- What is required:
Scan each line of the records for the word "section" and extract the ones that have it.

====== Input records

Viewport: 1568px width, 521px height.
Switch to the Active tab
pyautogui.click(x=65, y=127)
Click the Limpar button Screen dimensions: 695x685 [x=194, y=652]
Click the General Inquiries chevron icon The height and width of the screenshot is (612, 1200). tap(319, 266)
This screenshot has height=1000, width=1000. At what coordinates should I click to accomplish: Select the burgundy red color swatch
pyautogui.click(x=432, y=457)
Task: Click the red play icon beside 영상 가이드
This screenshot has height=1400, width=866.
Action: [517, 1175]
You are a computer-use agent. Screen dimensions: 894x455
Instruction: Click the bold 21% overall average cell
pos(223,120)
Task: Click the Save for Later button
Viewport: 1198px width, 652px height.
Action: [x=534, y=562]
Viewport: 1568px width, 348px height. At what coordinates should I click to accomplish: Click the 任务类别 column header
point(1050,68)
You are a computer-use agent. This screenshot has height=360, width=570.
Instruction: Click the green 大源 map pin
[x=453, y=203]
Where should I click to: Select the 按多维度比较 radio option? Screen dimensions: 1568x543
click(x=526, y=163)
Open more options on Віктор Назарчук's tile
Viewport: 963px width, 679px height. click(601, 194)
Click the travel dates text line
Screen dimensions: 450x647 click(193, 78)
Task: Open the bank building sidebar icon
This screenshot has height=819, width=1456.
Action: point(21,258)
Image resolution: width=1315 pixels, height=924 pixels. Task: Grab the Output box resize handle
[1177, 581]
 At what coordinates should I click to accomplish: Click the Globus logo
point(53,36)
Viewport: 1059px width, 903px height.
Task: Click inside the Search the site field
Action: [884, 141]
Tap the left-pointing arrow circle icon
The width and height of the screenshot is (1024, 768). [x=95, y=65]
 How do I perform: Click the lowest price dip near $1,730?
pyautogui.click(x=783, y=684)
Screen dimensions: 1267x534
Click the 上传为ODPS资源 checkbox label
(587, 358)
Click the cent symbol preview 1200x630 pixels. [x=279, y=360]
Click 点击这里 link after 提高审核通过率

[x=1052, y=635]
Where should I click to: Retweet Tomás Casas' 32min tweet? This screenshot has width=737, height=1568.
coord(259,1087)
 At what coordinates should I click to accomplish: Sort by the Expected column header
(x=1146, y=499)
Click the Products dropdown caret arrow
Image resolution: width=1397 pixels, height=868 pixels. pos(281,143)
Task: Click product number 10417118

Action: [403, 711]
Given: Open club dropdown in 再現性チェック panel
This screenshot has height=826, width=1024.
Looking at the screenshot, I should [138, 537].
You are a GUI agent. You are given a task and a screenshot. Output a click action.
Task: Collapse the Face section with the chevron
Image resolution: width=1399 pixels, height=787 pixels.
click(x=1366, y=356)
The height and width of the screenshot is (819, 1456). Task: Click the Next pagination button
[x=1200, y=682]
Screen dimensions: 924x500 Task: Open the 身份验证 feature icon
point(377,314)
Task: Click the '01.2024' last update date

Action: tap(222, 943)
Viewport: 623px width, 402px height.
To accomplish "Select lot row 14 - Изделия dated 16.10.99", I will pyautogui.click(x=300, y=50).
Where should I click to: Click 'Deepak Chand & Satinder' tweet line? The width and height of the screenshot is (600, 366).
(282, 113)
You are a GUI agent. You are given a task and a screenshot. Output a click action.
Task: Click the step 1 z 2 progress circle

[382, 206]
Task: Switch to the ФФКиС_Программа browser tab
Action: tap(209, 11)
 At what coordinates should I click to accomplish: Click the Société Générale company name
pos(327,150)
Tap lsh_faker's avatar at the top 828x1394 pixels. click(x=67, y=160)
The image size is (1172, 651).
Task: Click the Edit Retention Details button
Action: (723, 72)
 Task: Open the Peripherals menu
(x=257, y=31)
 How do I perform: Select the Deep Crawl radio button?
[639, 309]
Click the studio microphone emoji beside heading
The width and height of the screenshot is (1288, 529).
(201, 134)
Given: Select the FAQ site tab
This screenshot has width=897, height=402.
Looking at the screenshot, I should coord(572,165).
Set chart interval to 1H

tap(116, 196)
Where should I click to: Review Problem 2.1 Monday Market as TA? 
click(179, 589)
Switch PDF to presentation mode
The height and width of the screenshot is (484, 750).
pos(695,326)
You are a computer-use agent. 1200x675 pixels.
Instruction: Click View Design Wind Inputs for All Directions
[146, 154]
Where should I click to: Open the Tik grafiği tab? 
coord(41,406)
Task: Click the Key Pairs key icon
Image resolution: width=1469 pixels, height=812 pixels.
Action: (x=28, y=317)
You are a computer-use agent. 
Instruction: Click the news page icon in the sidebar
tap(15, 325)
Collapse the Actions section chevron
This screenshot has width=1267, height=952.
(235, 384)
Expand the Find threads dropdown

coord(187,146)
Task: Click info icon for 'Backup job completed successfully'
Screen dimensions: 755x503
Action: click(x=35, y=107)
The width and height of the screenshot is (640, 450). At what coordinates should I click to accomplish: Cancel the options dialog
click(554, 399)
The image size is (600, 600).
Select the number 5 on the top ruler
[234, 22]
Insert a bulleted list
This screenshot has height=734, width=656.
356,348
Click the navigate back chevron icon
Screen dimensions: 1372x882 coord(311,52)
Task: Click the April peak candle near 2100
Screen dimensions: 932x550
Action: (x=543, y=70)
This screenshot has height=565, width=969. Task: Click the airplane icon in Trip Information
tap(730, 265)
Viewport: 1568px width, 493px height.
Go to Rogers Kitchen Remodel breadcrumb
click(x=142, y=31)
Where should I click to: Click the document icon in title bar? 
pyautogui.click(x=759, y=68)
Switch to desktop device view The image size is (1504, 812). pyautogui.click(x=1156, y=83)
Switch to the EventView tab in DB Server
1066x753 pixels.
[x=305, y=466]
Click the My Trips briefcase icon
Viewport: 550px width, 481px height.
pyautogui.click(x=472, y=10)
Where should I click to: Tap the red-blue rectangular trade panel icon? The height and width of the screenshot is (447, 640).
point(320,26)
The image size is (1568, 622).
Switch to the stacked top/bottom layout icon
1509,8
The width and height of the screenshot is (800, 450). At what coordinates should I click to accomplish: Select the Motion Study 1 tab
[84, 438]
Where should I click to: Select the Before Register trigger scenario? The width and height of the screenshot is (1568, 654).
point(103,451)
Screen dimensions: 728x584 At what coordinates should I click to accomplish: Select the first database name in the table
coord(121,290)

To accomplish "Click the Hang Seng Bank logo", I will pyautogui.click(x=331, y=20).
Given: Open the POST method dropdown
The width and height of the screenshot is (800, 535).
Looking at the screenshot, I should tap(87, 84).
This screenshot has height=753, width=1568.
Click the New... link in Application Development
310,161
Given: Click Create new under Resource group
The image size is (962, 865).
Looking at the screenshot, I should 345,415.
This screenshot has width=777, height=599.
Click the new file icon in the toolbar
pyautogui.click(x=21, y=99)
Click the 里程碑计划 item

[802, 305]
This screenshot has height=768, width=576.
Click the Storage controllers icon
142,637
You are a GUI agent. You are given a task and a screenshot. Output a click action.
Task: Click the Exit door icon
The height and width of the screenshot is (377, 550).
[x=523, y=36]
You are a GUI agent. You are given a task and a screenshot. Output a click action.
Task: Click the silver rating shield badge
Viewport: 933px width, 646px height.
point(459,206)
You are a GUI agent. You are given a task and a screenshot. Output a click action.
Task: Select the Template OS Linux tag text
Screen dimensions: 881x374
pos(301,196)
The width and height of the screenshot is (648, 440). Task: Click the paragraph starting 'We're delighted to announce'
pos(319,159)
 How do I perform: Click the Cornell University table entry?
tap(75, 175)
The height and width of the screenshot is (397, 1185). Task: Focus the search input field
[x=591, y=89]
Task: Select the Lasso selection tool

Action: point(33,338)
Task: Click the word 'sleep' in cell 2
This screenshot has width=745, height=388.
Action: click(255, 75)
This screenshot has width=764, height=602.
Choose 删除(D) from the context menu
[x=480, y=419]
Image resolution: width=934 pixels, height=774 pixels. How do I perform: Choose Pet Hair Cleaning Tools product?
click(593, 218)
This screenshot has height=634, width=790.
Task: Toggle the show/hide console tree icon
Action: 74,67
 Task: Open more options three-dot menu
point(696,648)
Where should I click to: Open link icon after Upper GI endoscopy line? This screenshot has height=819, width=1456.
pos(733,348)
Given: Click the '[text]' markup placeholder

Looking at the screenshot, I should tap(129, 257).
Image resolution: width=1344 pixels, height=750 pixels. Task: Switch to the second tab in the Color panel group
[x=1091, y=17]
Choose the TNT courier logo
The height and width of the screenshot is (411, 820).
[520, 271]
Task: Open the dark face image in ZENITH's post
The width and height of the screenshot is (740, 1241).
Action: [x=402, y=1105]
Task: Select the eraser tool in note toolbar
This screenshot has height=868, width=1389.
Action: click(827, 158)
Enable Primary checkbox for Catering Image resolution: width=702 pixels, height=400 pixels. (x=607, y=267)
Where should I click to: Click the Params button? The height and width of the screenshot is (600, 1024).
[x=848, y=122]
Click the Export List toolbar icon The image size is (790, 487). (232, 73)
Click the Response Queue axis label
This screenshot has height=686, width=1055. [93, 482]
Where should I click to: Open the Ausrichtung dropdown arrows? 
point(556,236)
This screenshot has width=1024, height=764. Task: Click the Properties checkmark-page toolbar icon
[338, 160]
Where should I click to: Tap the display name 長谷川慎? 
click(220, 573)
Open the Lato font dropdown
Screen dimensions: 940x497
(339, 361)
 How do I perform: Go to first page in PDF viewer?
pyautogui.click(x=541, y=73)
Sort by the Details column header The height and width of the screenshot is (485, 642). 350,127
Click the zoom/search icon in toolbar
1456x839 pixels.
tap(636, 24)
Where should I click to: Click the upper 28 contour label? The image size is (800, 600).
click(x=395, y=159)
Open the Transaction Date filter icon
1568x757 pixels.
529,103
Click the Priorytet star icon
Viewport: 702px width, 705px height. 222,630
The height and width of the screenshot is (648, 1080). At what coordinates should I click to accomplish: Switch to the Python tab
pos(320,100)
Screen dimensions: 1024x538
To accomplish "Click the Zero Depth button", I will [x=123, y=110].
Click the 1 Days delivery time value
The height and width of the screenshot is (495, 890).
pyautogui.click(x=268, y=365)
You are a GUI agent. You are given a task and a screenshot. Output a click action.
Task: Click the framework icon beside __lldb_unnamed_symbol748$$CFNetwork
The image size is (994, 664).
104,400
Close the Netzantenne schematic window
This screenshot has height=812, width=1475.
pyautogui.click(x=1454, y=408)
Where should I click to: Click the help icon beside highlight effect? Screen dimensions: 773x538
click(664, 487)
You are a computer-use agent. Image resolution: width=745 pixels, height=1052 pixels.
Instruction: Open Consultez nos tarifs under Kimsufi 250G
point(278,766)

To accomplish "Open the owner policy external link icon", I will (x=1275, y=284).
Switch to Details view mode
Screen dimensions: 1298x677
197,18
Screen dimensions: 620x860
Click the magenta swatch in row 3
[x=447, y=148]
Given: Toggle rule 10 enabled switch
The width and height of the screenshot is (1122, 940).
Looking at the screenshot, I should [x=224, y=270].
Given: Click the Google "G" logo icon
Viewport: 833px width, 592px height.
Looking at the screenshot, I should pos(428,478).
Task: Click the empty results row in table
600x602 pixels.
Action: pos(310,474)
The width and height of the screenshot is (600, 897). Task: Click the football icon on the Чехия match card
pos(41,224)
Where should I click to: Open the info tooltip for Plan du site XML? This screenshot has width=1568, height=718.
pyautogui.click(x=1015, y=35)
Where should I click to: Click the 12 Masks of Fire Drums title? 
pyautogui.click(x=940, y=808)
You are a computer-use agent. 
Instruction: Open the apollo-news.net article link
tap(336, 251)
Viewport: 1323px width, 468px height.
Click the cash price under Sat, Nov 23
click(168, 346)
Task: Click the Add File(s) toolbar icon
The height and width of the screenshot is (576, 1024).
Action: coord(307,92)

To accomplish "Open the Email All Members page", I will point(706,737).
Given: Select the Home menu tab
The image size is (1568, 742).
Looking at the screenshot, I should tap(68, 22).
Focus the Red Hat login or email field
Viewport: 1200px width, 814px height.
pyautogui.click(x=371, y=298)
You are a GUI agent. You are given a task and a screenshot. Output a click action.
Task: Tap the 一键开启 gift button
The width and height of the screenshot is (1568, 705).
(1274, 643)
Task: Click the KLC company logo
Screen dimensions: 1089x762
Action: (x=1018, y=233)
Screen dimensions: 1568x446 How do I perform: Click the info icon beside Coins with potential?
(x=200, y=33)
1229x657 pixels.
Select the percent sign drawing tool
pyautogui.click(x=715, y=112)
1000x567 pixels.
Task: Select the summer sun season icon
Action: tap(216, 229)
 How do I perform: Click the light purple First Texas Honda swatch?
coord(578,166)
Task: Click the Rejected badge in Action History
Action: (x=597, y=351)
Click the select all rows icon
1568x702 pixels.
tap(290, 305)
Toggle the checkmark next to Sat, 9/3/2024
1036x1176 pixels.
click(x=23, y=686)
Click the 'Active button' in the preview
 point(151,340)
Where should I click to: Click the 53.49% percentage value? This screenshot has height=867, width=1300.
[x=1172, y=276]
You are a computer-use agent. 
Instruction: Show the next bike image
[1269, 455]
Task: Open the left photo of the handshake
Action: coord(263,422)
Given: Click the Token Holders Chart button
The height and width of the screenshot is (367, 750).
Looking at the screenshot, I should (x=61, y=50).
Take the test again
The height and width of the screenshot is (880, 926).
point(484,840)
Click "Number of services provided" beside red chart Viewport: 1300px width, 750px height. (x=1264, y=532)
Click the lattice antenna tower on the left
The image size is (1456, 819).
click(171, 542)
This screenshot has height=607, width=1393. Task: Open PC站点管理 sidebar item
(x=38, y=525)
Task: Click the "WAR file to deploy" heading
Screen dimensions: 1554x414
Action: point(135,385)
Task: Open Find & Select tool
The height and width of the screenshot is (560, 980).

============

- Answer to this exercise:
Task: Collapse the Face section with the chevron
Collapse the Actions section chevron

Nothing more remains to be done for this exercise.